Recent Changes to the Bert Harris Act


Foremost, there were several changes to the definitions to provide more clarity, and those changes were reflected in the Florida Land Use and Environmental Dispute Resolution Act (“FLUEDRA”). The term “action of a governmental entity” was revised to include adoption or enforcement of any “ordinance, resolution, regulation, rule, or policy.” Further, the term “real property” was revised to include “any surface, subsurface, or mineral estates.”

Procedural Changes

Prior to the revisions, property owners were required to provide the government with notice at least 150 days prior to filing a claim. That time period has been reduced to 90 days. Further, written settlement offers are presumed to protect the public interest. The changes apply to all government actions taken on or after July 1, 2021.

Standing to Assert Claim

A property owner is entitled to relief even if that property owner transfers legal title to the property prior to the conclusion of the proceedings.

Substantive Changes

There were several substantive changes that impact the implementation of the rights afforded by the Bert Harris Act. First, a court, rather than a jury, may determine damages in the claim. The statue further extended the time period from which a prevailing party may recover attorneys’ fees and costs. The statue allows a property owner to seek injunctive relief to declare a prohibited exaction as invalid, and the property owner is not required to exhaust all administrative remedies prior to filing suit to declare a prohibited exaction invalid.

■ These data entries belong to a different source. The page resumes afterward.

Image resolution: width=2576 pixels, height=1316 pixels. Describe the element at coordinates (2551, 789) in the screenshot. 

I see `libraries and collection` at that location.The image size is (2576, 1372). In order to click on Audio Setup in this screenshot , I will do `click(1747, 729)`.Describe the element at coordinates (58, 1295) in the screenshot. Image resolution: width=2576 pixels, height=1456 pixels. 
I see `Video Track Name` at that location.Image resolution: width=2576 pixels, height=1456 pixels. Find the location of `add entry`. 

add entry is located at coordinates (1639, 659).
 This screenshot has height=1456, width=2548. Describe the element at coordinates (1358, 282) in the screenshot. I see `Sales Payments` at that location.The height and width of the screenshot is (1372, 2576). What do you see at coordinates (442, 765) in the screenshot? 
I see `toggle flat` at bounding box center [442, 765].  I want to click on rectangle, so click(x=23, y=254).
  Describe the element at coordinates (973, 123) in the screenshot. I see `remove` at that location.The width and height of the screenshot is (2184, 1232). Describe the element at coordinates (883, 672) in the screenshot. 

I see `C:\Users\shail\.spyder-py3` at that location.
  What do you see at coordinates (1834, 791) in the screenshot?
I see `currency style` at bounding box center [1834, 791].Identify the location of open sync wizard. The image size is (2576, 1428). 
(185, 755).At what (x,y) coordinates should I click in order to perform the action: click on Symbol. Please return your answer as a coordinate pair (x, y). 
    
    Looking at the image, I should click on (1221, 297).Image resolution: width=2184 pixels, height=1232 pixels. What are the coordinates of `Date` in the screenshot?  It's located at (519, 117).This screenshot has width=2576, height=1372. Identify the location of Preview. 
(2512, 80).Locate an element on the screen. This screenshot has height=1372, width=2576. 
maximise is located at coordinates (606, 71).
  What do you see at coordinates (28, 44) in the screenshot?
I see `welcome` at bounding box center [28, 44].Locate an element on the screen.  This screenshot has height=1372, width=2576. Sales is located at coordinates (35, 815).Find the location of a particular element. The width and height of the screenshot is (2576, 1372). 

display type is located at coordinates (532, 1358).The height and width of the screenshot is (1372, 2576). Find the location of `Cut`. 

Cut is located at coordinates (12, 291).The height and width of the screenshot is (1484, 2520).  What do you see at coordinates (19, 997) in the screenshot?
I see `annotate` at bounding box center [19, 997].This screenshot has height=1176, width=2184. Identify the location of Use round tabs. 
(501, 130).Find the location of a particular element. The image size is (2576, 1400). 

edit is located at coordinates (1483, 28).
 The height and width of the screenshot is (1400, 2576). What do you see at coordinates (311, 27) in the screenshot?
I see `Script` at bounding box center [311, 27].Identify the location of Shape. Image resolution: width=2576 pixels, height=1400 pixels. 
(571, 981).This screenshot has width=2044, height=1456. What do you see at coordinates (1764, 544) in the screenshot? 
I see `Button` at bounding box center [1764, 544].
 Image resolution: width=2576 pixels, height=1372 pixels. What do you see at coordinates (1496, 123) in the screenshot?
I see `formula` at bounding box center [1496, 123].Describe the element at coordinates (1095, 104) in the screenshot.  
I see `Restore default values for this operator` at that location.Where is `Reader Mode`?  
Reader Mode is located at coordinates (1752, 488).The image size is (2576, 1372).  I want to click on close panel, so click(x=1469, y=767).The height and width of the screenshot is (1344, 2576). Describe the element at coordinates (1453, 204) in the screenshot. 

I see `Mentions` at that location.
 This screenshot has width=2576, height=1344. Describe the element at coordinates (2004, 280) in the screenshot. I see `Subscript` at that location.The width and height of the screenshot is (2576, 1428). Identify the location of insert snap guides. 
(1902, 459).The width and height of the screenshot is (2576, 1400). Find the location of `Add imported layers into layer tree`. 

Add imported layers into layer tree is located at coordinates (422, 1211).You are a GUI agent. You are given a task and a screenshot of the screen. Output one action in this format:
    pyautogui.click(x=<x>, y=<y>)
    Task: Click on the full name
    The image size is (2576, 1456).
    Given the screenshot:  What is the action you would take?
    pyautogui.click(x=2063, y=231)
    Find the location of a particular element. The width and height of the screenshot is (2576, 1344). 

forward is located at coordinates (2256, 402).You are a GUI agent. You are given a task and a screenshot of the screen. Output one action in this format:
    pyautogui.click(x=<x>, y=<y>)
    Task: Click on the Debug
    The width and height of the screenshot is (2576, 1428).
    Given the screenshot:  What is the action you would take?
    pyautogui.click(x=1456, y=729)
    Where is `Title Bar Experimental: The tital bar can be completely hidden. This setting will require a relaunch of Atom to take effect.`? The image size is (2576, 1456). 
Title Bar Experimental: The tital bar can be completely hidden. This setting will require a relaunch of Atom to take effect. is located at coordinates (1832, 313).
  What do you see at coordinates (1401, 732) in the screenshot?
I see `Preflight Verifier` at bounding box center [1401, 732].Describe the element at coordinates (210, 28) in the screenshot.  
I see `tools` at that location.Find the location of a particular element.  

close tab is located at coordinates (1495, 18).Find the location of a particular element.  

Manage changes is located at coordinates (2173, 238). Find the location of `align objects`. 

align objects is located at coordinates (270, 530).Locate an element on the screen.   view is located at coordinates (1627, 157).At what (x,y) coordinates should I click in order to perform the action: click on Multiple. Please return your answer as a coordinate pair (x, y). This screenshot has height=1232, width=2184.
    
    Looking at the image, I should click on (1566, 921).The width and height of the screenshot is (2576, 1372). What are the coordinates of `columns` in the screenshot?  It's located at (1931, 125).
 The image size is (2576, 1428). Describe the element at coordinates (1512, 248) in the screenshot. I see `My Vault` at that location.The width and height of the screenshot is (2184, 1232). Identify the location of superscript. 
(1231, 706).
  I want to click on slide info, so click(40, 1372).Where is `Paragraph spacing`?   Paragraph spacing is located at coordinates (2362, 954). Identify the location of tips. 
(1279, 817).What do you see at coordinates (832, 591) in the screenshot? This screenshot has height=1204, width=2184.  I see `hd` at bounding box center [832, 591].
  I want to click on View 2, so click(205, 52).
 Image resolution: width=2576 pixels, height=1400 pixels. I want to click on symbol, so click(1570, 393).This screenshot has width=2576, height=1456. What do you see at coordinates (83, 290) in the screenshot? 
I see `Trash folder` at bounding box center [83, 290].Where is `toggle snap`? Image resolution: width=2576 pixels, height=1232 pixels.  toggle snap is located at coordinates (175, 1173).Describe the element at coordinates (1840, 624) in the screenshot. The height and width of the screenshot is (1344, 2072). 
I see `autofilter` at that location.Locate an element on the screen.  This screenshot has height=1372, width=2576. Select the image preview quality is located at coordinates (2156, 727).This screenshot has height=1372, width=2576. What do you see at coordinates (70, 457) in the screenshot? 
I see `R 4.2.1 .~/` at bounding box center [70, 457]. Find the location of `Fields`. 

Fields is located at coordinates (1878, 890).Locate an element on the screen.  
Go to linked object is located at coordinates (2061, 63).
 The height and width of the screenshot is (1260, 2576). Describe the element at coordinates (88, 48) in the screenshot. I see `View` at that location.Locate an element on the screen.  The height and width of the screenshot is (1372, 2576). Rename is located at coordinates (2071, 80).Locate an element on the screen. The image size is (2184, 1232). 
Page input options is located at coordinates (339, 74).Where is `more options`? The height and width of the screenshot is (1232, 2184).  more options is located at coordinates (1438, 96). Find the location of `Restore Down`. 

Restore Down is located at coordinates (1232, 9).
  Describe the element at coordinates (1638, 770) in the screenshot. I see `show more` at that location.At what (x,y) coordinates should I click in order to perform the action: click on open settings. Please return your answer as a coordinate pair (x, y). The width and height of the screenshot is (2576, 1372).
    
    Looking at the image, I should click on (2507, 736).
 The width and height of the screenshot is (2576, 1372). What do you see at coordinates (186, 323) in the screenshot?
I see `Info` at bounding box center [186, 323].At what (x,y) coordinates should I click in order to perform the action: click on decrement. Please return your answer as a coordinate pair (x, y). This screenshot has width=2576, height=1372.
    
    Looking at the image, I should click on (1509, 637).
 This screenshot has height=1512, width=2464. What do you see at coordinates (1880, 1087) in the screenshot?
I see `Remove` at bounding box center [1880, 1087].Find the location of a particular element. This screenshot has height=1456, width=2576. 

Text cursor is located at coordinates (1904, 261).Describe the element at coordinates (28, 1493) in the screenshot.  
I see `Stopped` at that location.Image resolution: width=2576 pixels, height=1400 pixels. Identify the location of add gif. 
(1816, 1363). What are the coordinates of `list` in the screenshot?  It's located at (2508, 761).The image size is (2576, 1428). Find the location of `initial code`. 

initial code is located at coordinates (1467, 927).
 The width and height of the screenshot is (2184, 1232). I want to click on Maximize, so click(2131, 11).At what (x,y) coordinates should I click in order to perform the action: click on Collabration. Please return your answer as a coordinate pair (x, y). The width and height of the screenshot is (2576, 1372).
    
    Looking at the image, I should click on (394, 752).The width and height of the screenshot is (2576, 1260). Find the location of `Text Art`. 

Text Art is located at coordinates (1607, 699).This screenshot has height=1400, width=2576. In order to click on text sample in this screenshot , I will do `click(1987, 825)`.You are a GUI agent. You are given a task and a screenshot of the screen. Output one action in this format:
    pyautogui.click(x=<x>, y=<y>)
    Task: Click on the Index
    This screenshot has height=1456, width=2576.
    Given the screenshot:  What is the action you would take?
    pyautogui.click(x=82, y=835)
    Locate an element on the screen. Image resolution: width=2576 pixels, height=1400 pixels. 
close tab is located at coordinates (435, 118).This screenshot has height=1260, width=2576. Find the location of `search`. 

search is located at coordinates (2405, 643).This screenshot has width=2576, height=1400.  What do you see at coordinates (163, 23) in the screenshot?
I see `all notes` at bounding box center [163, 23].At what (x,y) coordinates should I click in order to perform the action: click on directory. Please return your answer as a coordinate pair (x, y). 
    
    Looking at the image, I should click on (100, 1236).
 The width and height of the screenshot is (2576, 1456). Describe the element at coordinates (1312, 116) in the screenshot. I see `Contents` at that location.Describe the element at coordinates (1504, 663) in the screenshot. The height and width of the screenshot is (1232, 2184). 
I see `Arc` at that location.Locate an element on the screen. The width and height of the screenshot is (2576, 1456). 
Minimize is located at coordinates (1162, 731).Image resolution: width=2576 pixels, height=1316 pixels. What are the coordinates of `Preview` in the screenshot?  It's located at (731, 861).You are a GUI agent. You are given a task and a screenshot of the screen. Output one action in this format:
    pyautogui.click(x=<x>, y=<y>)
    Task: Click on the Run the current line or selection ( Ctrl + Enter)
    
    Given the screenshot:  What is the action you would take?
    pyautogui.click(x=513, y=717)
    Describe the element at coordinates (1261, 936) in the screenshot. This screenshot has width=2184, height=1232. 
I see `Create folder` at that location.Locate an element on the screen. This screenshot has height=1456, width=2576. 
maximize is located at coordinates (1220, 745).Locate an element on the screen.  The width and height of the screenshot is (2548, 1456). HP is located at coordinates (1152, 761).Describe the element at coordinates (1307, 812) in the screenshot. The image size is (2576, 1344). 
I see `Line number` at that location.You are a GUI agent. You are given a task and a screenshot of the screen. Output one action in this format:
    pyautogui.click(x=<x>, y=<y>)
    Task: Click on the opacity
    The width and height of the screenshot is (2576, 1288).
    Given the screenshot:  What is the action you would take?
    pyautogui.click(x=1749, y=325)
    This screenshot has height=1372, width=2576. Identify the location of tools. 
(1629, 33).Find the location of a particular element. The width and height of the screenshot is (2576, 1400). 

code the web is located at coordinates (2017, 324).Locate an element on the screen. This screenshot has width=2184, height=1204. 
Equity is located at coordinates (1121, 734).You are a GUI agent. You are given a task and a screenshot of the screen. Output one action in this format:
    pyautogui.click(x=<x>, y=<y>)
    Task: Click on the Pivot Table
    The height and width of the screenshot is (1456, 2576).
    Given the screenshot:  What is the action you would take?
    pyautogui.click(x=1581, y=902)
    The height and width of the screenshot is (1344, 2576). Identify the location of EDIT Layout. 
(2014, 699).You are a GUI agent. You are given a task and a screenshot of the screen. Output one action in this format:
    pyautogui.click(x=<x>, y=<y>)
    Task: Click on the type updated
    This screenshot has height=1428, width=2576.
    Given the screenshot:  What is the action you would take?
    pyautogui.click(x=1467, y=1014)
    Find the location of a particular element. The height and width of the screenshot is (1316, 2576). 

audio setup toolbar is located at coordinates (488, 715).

Settlement and Mediation under FLUEDRA

Under FLUEDRA, an owner who believes an enforcement action or development order is unreasonable or unfairly burdens the use of the owner’s property may apply for a special magistrate hearing within 30 days after receipt of the order or notice. A FLUEDRA request can toll the time to challenge the government’s action. The special magistrate is required to conduct mediation or a hearing within 45 days of a FLUEDRA request, and the government must submit a written response prior to a hearing, which is informal and open to the public.

Once the special magistrate hears testimony in facilitation of a resolution of a land use conflict through mediation, the parties may resolve the matter or otherwise impasse. If the parties are unable to come to an agreement at mediation, the special magistrate will consider the facts and circumstances and decides as to whether the government action is unreasonable or unfairly burdens the property. The special magistrate must prepare a written recommendation within 14 days after the hearing. After the recommendation, the local government may accept, modify, or reject the recommendation, and this process must be completed within 165 days.


The Bert Harris Act aims to strike a balance between protecting property rights and the legitimate interests of government in regulating land use for public welfare. It provides property owners with a legal avenue to seek compensation if they believe their property rights have been unfairly restricted or diminished by government actions, without the need for the more formal eminent domain process. Property owners should be aware of their rights when a law or regulation devalues the highest and best use of property, and such owners should engage competent legal counsel to assist them in navigating these remedies.